======== Data

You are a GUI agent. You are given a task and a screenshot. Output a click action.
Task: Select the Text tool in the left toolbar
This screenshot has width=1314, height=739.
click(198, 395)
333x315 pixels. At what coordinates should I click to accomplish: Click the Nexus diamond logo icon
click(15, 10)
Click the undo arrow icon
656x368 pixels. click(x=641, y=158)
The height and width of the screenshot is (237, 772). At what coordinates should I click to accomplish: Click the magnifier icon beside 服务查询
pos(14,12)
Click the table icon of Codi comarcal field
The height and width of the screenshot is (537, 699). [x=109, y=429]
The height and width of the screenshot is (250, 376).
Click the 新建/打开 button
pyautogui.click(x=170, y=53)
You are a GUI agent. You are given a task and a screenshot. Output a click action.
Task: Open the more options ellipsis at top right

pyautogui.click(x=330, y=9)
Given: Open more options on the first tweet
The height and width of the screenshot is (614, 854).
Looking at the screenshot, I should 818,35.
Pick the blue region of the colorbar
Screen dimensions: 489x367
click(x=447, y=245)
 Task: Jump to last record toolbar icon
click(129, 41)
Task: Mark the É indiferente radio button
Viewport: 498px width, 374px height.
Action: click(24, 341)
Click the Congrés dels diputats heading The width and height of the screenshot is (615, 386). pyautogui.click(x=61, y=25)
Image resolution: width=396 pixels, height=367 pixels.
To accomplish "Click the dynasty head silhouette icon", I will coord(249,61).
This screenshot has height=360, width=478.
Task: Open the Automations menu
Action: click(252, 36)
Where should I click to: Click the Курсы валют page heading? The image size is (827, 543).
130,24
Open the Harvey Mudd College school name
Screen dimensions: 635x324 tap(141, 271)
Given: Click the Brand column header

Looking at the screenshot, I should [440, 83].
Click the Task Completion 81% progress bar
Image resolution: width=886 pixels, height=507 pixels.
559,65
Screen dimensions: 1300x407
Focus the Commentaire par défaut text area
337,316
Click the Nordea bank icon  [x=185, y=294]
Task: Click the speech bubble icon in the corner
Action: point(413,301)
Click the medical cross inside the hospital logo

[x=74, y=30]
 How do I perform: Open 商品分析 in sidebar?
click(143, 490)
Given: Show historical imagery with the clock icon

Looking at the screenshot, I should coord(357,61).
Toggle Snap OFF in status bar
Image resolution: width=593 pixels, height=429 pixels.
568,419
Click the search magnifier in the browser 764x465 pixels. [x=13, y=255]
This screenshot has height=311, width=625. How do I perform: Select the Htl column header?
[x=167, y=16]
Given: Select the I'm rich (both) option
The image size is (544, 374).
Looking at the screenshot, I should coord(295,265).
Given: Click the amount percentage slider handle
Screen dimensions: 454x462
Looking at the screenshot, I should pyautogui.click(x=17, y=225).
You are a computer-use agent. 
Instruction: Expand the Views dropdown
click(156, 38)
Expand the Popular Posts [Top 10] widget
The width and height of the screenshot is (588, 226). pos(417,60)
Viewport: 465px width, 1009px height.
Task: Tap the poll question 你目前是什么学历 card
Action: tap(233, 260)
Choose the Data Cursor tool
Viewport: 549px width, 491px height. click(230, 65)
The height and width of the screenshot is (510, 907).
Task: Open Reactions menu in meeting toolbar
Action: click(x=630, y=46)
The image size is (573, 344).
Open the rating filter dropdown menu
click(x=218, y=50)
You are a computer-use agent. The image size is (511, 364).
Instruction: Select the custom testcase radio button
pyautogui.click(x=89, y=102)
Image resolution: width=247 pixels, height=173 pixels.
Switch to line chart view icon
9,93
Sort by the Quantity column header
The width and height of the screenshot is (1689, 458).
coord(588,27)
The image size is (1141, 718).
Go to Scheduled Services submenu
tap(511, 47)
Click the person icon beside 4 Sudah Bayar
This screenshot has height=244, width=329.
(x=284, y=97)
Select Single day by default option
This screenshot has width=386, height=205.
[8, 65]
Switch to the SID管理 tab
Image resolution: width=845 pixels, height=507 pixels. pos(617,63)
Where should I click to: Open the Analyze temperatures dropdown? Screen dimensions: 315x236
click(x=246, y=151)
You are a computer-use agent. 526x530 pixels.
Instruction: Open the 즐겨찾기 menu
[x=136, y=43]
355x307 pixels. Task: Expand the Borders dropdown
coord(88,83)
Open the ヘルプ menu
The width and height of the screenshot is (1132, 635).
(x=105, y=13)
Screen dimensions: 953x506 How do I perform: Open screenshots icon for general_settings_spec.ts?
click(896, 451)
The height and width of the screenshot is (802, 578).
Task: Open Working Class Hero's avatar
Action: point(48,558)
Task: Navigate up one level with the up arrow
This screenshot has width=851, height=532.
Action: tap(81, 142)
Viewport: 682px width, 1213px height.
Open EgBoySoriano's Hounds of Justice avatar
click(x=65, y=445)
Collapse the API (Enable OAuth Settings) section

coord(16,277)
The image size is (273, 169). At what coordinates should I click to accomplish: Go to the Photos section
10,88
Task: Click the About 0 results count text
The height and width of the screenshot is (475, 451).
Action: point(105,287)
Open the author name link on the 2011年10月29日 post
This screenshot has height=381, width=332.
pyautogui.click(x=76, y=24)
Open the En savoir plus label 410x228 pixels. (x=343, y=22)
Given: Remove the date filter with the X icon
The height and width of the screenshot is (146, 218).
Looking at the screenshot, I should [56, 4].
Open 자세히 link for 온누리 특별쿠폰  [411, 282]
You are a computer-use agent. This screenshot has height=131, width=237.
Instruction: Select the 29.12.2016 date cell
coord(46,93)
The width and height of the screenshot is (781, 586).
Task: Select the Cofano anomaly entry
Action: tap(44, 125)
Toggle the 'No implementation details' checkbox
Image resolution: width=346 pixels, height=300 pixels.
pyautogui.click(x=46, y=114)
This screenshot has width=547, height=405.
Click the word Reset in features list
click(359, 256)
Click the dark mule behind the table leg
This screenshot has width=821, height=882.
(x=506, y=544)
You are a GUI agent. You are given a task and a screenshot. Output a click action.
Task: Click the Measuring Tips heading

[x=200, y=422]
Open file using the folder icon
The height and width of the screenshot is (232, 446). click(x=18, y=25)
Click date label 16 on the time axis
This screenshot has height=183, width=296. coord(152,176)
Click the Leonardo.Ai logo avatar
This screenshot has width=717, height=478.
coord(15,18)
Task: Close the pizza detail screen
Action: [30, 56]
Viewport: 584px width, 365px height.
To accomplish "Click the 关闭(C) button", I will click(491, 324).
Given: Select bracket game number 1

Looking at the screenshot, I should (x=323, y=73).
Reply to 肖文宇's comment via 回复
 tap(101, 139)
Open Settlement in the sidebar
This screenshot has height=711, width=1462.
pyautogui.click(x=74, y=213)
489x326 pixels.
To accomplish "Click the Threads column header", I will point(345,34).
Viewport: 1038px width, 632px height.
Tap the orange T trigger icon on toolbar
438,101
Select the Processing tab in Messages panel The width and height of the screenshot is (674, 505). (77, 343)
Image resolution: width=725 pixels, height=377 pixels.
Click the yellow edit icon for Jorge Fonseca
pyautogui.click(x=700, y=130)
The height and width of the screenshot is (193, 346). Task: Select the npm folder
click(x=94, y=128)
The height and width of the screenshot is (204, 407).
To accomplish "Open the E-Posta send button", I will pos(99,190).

================

Problem description:
Each line above needs to be written out again exactly.

Result below:
You are a GUI agent. You are given a task and a screenshot. Output a click action.
Task: Select the Text tool in the left toolbar
This screenshot has width=1314, height=739.
click(198, 395)
333x315 pixels. At what coordinates should I click to accomplish: Click the Nexus diamond logo icon
click(15, 10)
Click the undo arrow icon
656x368 pixels. click(x=641, y=158)
The height and width of the screenshot is (237, 772). At what coordinates should I click to accomplish: Click the magnifier icon beside 服务查询
pos(14,12)
Click the table icon of Codi comarcal field
The height and width of the screenshot is (537, 699). [x=109, y=429]
The height and width of the screenshot is (250, 376).
Click the 新建/打开 button
pyautogui.click(x=170, y=53)
You are a GUI agent. You are given a task and a screenshot. Output a click action.
Task: Open the more options ellipsis at top right

pyautogui.click(x=330, y=9)
Given: Open more options on the first tweet
The height and width of the screenshot is (614, 854).
Looking at the screenshot, I should 818,35.
Pick the blue region of the colorbar
Screen dimensions: 489x367
click(x=447, y=245)
 Task: Jump to last record toolbar icon
click(129, 41)
Task: Mark the É indiferente radio button
Viewport: 498px width, 374px height.
Action: click(24, 341)
Click the Congrés dels diputats heading The width and height of the screenshot is (615, 386). pyautogui.click(x=61, y=25)
Image resolution: width=396 pixels, height=367 pixels.
To accomplish "Click the dynasty head silhouette icon", I will coord(249,61).
This screenshot has height=360, width=478.
Task: Open the Automations menu
Action: click(252, 36)
Where should I click to: Click the Курсы валют page heading? The image size is (827, 543).
130,24
Open the Harvey Mudd College school name
Screen dimensions: 635x324 tap(141, 271)
Given: Click the Brand column header

Looking at the screenshot, I should [440, 83].
Click the Task Completion 81% progress bar
Image resolution: width=886 pixels, height=507 pixels.
559,65
Screen dimensions: 1300x407
Focus the Commentaire par défaut text area
337,316
Click the Nordea bank icon  [x=185, y=294]
Task: Click the speech bubble icon in the corner
Action: point(413,301)
Click the medical cross inside the hospital logo

[x=74, y=30]
 How do I perform: Open 商品分析 in sidebar?
click(143, 490)
Given: Show historical imagery with the clock icon

Looking at the screenshot, I should coord(357,61).
Toggle Snap OFF in status bar
Image resolution: width=593 pixels, height=429 pixels.
568,419
Click the search magnifier in the browser 764x465 pixels. [x=13, y=255]
This screenshot has height=311, width=625. How do I perform: Select the Htl column header?
[x=167, y=16]
Given: Select the I'm rich (both) option
The image size is (544, 374).
Looking at the screenshot, I should coord(295,265).
Given: Click the amount percentage slider handle
Screen dimensions: 454x462
Looking at the screenshot, I should pyautogui.click(x=17, y=225).
You are a computer-use agent. 
Instruction: Expand the Views dropdown
click(156, 38)
Expand the Popular Posts [Top 10] widget
The width and height of the screenshot is (588, 226). pos(417,60)
Viewport: 465px width, 1009px height.
Task: Tap the poll question 你目前是什么学历 card
Action: tap(233, 260)
Choose the Data Cursor tool
Viewport: 549px width, 491px height. click(230, 65)
The height and width of the screenshot is (510, 907).
Task: Open Reactions menu in meeting toolbar
Action: click(x=630, y=46)
The image size is (573, 344).
Open the rating filter dropdown menu
click(x=218, y=50)
You are a computer-use agent. The image size is (511, 364).
Instruction: Select the custom testcase radio button
pyautogui.click(x=89, y=102)
Image resolution: width=247 pixels, height=173 pixels.
Switch to line chart view icon
9,93
Sort by the Quantity column header
The width and height of the screenshot is (1689, 458).
coord(588,27)
The image size is (1141, 718).
Go to Scheduled Services submenu
tap(511, 47)
Click the person icon beside 4 Sudah Bayar
This screenshot has height=244, width=329.
(x=284, y=97)
Select Single day by default option
This screenshot has width=386, height=205.
[8, 65]
Switch to the SID管理 tab
Image resolution: width=845 pixels, height=507 pixels. pos(617,63)
Where should I click to: Open the Analyze temperatures dropdown? Screen dimensions: 315x236
click(x=246, y=151)
You are a computer-use agent. 526x530 pixels.
Instruction: Open the 즐겨찾기 menu
[x=136, y=43]
355x307 pixels. Task: Expand the Borders dropdown
coord(88,83)
Open the ヘルプ menu
The width and height of the screenshot is (1132, 635).
(x=105, y=13)
Screen dimensions: 953x506 How do I perform: Open screenshots icon for general_settings_spec.ts?
click(896, 451)
The height and width of the screenshot is (802, 578).
Task: Open Working Class Hero's avatar
Action: point(48,558)
Task: Navigate up one level with the up arrow
This screenshot has width=851, height=532.
Action: tap(81, 142)
Viewport: 682px width, 1213px height.
Open EgBoySoriano's Hounds of Justice avatar
click(x=65, y=445)
Collapse the API (Enable OAuth Settings) section

coord(16,277)
The image size is (273, 169). At what coordinates should I click to accomplish: Go to the Photos section
10,88
Task: Click the About 0 results count text
The height and width of the screenshot is (475, 451).
Action: point(105,287)
Open the author name link on the 2011年10月29日 post
This screenshot has height=381, width=332.
pyautogui.click(x=76, y=24)
Open the En savoir plus label 410x228 pixels. (x=343, y=22)
Given: Remove the date filter with the X icon
The height and width of the screenshot is (146, 218).
Looking at the screenshot, I should [56, 4].
Open 자세히 link for 온누리 특별쿠폰  [411, 282]
You are a computer-use agent. This screenshot has height=131, width=237.
Instruction: Select the 29.12.2016 date cell
coord(46,93)
The width and height of the screenshot is (781, 586).
Task: Select the Cofano anomaly entry
Action: tap(44, 125)
Toggle the 'No implementation details' checkbox
Image resolution: width=346 pixels, height=300 pixels.
pyautogui.click(x=46, y=114)
This screenshot has width=547, height=405.
Click the word Reset in features list
click(359, 256)
Click the dark mule behind the table leg
This screenshot has width=821, height=882.
(x=506, y=544)
You are a GUI agent. You are given a task and a screenshot. Output a click action.
Task: Click the Measuring Tips heading

[x=200, y=422]
Open file using the folder icon
The height and width of the screenshot is (232, 446). click(x=18, y=25)
Click date label 16 on the time axis
This screenshot has height=183, width=296. coord(152,176)
Click the Leonardo.Ai logo avatar
This screenshot has width=717, height=478.
coord(15,18)
Task: Close the pizza detail screen
Action: [30, 56]
Viewport: 584px width, 365px height.
To accomplish "Click the 关闭(C) button", I will click(491, 324).
Given: Select bracket game number 1

Looking at the screenshot, I should (x=323, y=73).
Reply to 肖文宇's comment via 回复
 tap(101, 139)
Open Settlement in the sidebar
This screenshot has height=711, width=1462.
pyautogui.click(x=74, y=213)
489x326 pixels.
To accomplish "Click the Threads column header", I will point(345,34).
Viewport: 1038px width, 632px height.
Tap the orange T trigger icon on toolbar
438,101
Select the Processing tab in Messages panel The width and height of the screenshot is (674, 505). (77, 343)
Image resolution: width=725 pixels, height=377 pixels.
Click the yellow edit icon for Jorge Fonseca
pyautogui.click(x=700, y=130)
The height and width of the screenshot is (193, 346). Task: Select the npm folder
click(x=94, y=128)
The height and width of the screenshot is (204, 407).
To accomplish "Open the E-Posta send button", I will pos(99,190).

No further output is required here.